Microsoft Enterprise Mobility + Security controls access and identity in the cloud; promotes identity driven security; securely manages mobile apps and devices; safeguards corporate data and allows secure collaboration; and manages desktop virtualisation.
“We were looking for a trusted partner that had depth and breadth when it came to understanding the Microsoft product suite and also worked with us on how we could best leverage that to optimise the business and seek efficiencies,” says Rosser.
“One of our mantras is ‘big enough to deliver, small enough to care’. Partnering with Cubesys delivered personalised service, good staff, quick turnaround at the right price.”
The Microsoft solution also supports Rosser’s ambition to continually advance the technology strategy to align with the business, delivering the best solutions in order to allow one step change at a time.
“It was a case of how do we better optimise and stay on the forefront of technology to enable the business to have more productive and flexible working opportunities in a secure and robust manner,” he adds.
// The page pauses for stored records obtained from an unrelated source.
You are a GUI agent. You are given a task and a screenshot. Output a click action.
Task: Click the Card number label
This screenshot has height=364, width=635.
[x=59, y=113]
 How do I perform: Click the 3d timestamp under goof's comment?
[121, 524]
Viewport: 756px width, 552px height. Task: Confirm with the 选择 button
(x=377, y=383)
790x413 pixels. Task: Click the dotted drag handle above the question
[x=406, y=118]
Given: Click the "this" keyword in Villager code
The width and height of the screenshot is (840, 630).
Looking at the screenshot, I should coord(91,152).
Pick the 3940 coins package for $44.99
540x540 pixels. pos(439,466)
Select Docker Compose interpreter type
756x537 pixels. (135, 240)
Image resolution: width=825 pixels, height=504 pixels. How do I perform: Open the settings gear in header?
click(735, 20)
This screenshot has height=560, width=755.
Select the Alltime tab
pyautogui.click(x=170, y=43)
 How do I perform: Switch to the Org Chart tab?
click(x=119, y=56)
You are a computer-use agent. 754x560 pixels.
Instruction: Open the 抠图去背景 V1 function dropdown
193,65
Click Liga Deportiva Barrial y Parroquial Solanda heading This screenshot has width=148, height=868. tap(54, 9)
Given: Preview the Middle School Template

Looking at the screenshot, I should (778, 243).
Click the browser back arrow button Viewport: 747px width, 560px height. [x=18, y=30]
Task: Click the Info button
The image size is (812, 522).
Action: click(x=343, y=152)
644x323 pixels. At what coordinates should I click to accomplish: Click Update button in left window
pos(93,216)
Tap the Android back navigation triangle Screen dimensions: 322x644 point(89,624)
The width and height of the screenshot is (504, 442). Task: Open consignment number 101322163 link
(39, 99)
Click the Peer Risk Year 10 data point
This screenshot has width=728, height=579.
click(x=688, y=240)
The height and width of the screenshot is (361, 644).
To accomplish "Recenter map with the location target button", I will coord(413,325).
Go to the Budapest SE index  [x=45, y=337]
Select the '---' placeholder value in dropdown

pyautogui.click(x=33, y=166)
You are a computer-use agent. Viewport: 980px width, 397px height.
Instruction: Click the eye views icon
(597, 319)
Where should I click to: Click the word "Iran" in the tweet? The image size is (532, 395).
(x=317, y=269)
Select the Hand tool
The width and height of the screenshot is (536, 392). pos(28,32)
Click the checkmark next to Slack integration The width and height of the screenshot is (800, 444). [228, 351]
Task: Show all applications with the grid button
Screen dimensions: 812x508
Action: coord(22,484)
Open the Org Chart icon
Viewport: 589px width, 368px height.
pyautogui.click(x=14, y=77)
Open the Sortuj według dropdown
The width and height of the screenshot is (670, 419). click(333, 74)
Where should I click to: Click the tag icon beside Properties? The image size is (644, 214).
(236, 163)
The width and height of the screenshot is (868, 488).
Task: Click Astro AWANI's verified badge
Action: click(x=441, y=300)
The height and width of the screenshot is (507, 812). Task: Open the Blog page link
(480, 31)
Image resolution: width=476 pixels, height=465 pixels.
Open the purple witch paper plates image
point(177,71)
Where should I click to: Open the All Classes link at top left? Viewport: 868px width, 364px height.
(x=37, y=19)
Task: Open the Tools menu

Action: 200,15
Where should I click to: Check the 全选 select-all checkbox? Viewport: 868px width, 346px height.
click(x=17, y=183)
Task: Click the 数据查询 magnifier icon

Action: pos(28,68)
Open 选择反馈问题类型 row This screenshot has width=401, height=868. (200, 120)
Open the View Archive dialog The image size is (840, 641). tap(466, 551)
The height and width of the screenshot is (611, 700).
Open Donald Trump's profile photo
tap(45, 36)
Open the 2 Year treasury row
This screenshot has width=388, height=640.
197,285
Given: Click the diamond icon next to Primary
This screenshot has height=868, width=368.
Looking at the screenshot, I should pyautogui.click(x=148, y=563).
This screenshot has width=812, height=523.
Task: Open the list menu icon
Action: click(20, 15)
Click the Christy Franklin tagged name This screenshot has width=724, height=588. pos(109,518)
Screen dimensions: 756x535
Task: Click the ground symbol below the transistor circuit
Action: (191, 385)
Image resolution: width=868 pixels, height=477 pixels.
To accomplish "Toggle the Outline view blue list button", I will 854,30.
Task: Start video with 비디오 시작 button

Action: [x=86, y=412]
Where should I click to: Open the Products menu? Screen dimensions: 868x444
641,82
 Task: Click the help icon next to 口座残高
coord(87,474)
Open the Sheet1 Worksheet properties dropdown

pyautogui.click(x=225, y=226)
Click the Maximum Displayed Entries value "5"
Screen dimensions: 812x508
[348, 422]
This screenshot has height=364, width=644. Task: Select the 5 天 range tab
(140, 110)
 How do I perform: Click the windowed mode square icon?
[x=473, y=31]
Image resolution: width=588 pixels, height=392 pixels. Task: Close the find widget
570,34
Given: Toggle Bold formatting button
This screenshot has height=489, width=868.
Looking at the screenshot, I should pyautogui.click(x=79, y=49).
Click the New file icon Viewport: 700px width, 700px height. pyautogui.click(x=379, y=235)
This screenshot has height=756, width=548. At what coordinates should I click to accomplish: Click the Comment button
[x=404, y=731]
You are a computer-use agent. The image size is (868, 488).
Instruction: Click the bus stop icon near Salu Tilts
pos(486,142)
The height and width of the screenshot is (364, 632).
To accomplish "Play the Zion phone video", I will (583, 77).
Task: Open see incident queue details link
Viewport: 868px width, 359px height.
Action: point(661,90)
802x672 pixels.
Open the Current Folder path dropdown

The production pilot was designed and completed rapidly, and deployed within a month.
Rosser says his focus with the project has been on preserving the organisation’s mature security capability without having to sacrifice end user flexibility. Centrally managing access and security has also ensured the IT department is freed from tackling end user device issues.
The opportunity to use Azure Active Directory for single sign on and multi factor authentication has ensured information integrity with controlled access to the appropriate people.
In terms of the business outcomes Rosser says it’s about; “How to maintain your security posture and user flexibility – that’s the bottom line.”